SPOSTA IL PUNTATORE SULL'IMMAGINE  
 
 
 
 
 
 
 
          Vincenzo Marvasi nacque a Palmi l'11 settembre 1912,  da Diomede  e da Rosina Marvasi  ma 
 visse a Rosarno, ove si trasferì  con la madre sin da tenera età. Frequentò gli studi  superiori a 
 Nicotera,  Palmi e Reggio  Calabria si laureò nel  1941 in Lettere presso la  Facoltà di Magistero  
 di Messina,  discutendo la  tesi "Necropoli di Medma" .  Appena laureato iniziò a svolgere la sua  
 opera di educatore nelle scuole ma, scoppiata la seconda guerra mondiale, venne chiamato alle  
 armi, per  essere inviato con il grado di Tenente carrista in  Africa Settentrionale su fronte di EI  
 Alamein, ove il  10 luglio 1942,  non ancora  trentenne, immolò in combattimento la sua  giovane  
 esistenza.  
 Per onorare la Medaglia d'argento al valor militare, fu sepolto nel cimitero di guerra di El Alamein, 
 blocco VII, tomba N.15. memoria dello scomparso il Comune di Rosarno ha intitolato a suo nome 
 l'edificio delle Scuole Elementari di Piazza Duomo ed una via della città. Poeta e scrittore fu auto- 
 re a soli 26 anni del poema eroicomico "Medmea". 
 
                                                               SPOSTA IL PUNTATORE SULL'IMMAGINE  
          
 
A  Enzo Marvasi fu intitolata la Scuola Elementare di Piazza Duomo a Rosarno. Il 9 giugno 1933 il commissario prefettizio Sacerdoti fece richiesta al Ministero dei Lavori Pubblici di un finanziamento e di una delega per progettare ed eseguire i lavori di costruzione di un edificio scolastico elementare. 

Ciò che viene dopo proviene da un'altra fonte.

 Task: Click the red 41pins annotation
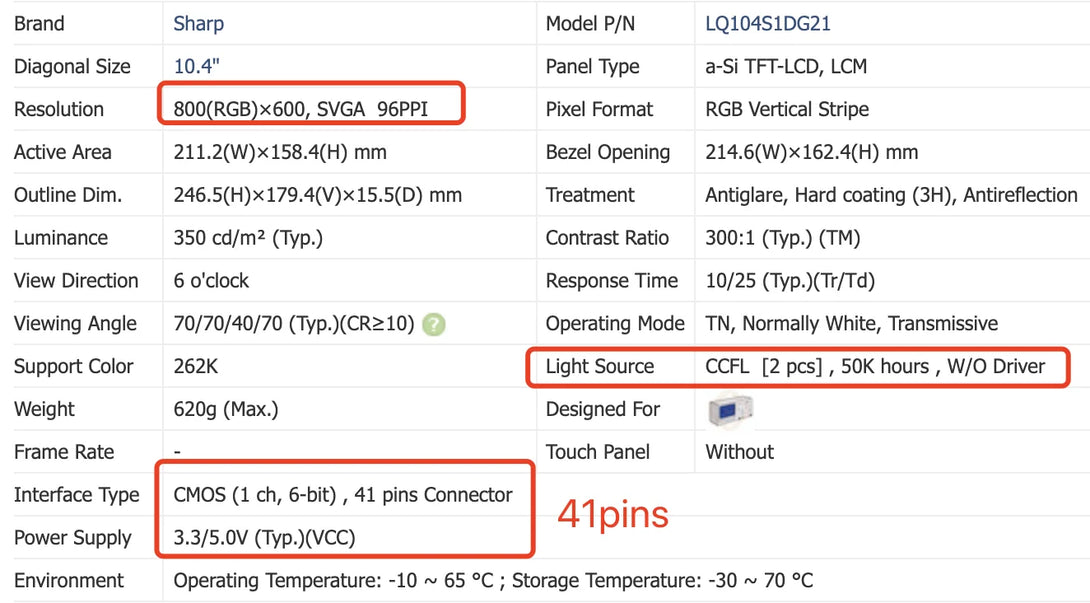pyautogui.click(x=613, y=515)
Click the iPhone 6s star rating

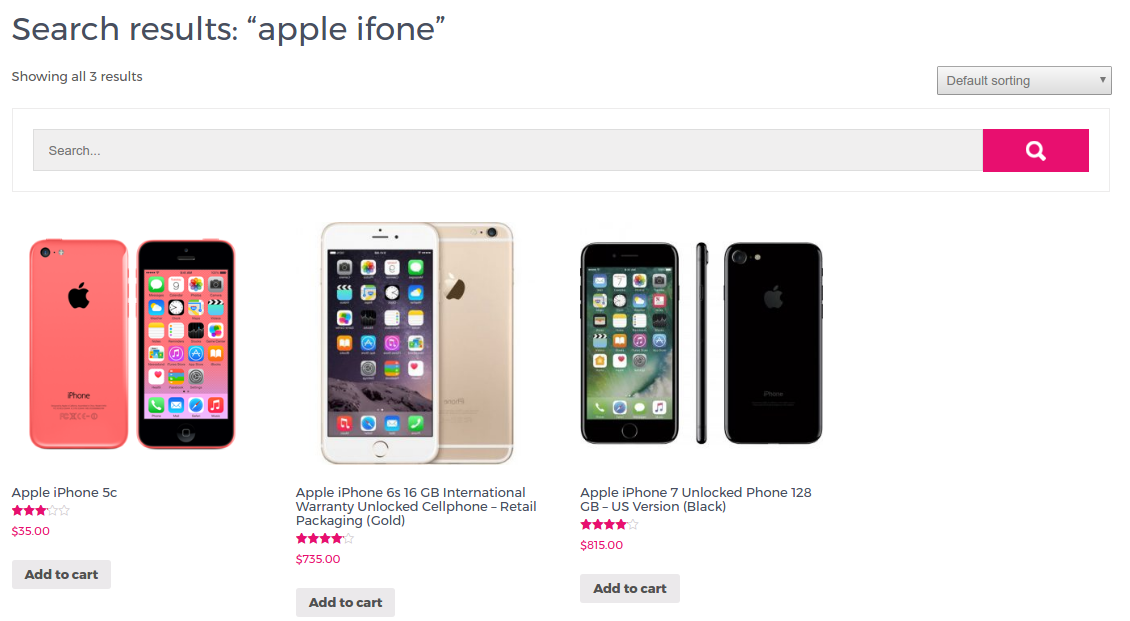click(x=324, y=539)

Il Ministro dei LL.PP. approntò un progetto su disegno dell'architetto Piacentini, ma tale progetto nel 1934 dovette essere revisionato per l'aggiornamento dei prezzi. 

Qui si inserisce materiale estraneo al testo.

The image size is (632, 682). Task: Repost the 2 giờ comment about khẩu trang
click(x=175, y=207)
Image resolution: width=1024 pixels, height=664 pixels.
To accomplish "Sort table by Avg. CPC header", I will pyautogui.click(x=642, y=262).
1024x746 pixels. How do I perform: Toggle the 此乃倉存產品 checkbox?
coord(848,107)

L'edificio da costruire era monumentale e doveva sorgere nel rione Ospizio in pieno centro, davanti al Duomo su un'area in parte occupata da case che dovevano perciò, essere abbattute sfrattando le famiglie che vi abitavano. 

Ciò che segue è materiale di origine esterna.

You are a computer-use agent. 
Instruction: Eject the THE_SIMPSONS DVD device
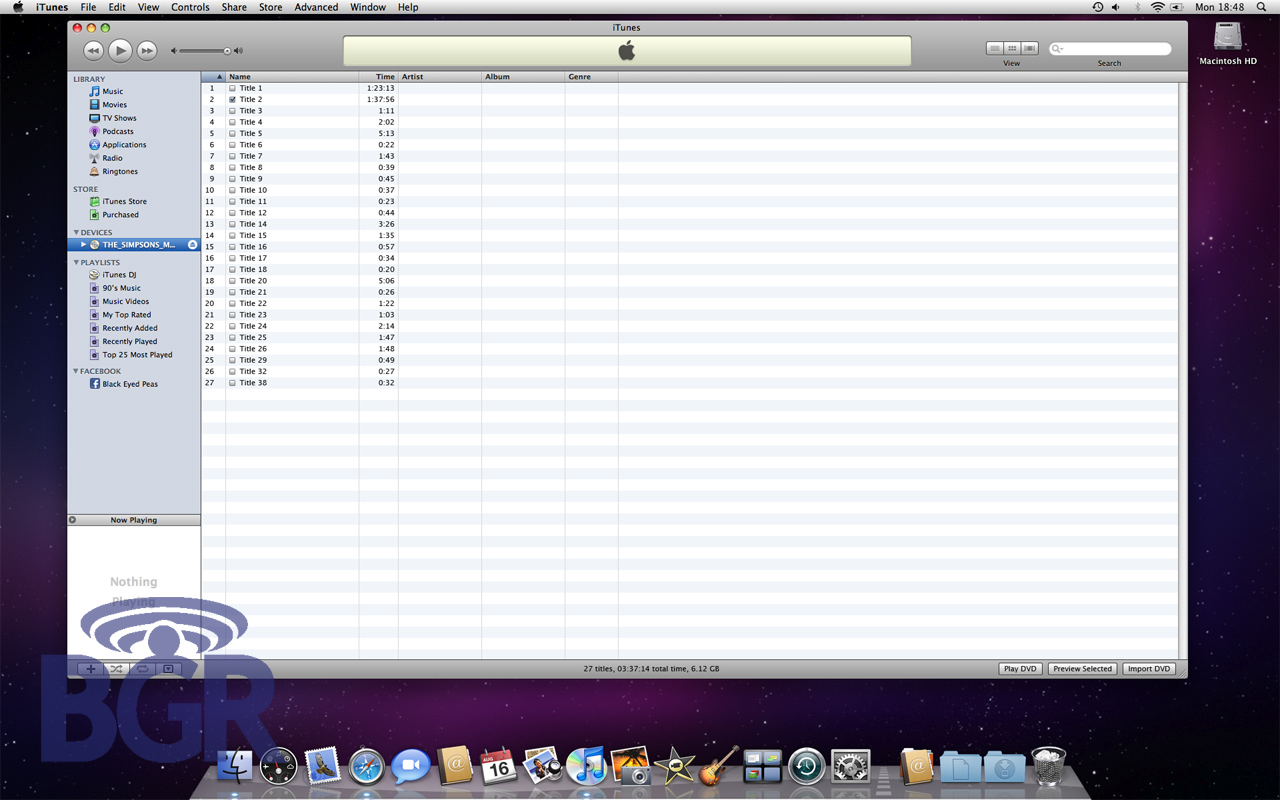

Molti si opposero allo sfratto e nel 1936 il podestà Naso dovette fare intervenire la milizia per lo sgombro forzato delle abitazioni. Alle famiglie sfrattate fu concesso un sussidio di 30 lire al mese per 6 mesi per pagare il fitto di nuovi locali. 
L'edificio scolastico venne inagurato nel 1939, alcuni lavori furono ultimati nel 1940.